### SHORT TASK
Please swap every "icon" in the lines below for "button" and leave everything else unchanged.

### PROVIDED DATA
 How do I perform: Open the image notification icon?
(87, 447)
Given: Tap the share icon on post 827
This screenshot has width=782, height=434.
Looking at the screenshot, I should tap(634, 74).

### THE OUTPUT
 How do I perform: Open the image notification button?
(87, 447)
Given: Tap the share button on post 827
This screenshot has width=782, height=434.
Looking at the screenshot, I should tap(634, 74).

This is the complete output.